Kazakhstan turning ‘blind eye’ to Chinese corporate polluters – watchdog
Emissions from the Sin Yuan Steel plant. (Raul Uporov/Crude Accountability). / Raul Uporov/Crude Accountability.
By Eurasianet October 26, 2021

Officials in Kazakhstan appear to be giving preferential treatment to Chinese businesses operating in the country when it comes to enforcing environmental protection standards, the watchdog group Crude Accountability alleges.

Based on first-hand observations and research, Crude Accountability highlights conditions at two Chinese projects in Shymkent, a city in southern Kazakhstan near the Uzbek border. Residents living near both facilities – an oil refinery and a steel mill – have lodged numerous complaints about foul odours and “intense emissions” occurring at night. In one two-day period in July, a local web portal received 289 individual messages about questionable operations at the recently refurbished refinery run by a subsidiary of the China National Petroleum Company (CNPC), according to Crude Accountability.

The October 18 statement says local authorities have “turned a blind eye to the complaints,” adding that no automated air-quality monitoring systems are located near the facilities in question. Local environmental protection officials rely on data supplied by the companies, Crude Accountability said.

Independent spot checks of emissions are impossible “because advance permission is necessary, which tips off the polluters ahead of time,” the Virginia-based nonprofit contended.

In addition to abundant emissions, residents near the refinery reported that local wells are drying up, attributing the problem to the facility’s “continuous pumping of groundwater […] for its needs.” Refinery staff reportedly haven’t engaged on the matter, residents told researchers. Corporate representatives at all the facilities monitored by the Crude Accountability team declined interview requests, citing coronavirus concerns.

Crude Accountability also monitored the Gezhouba Shieli cement plant, situated in a rural area of the Kyzylorda region. Residents complained to investigators that the plant’s operations had a hazardous impact on air quality, and that numerous individuals had developed skin conditions and respiratory problems.

Gezhouba Shieli representatives have reportedly attributed the problems to the coronavirus pandemic, and local officials “are putting pressure on those who complain.” Local activists plan to file a lawsuit in a district court seeking improvements in environmental safeguards at the plant, according to the Crude Accountability statement.

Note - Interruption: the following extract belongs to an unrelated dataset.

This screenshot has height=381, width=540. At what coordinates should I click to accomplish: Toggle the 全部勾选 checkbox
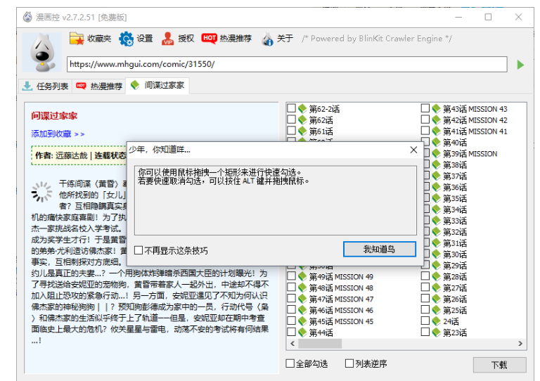(290, 363)
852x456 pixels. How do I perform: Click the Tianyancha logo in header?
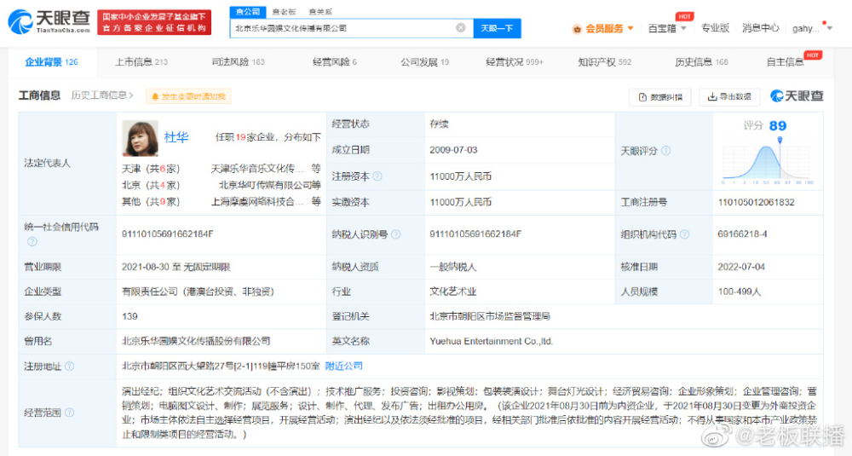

The environmental watchdog praised another Chinese venture, the Zhanatas wind farm in the Dzhambul region, describing it as a “good example of China’s ‘green investments’” in Kazakhstan. But the statement also noted that local farmers who had lost land to accommodate the wind farm were still waiting to receive appropriate financial compensation.

In all, the investigation undertaken over the summer by Crude Accountability researchers and Kazakhstani journalists managed to monitor just four of 55 joint Chinese-Kazakhstani projects launched since 2016 under the auspices of Beijing’s Belt and Road Initiative. Crude Accountability attributed the limited scope of its investigation to an “information vacuum” created by stonewalling government officials and corporate representatives.

“Using the coronavirus pandemic as an excuse, government agencies and Kazakh-Chinese companies have drastically limited possibilities for public environmental monitoring of polluters’ activities,” the group said.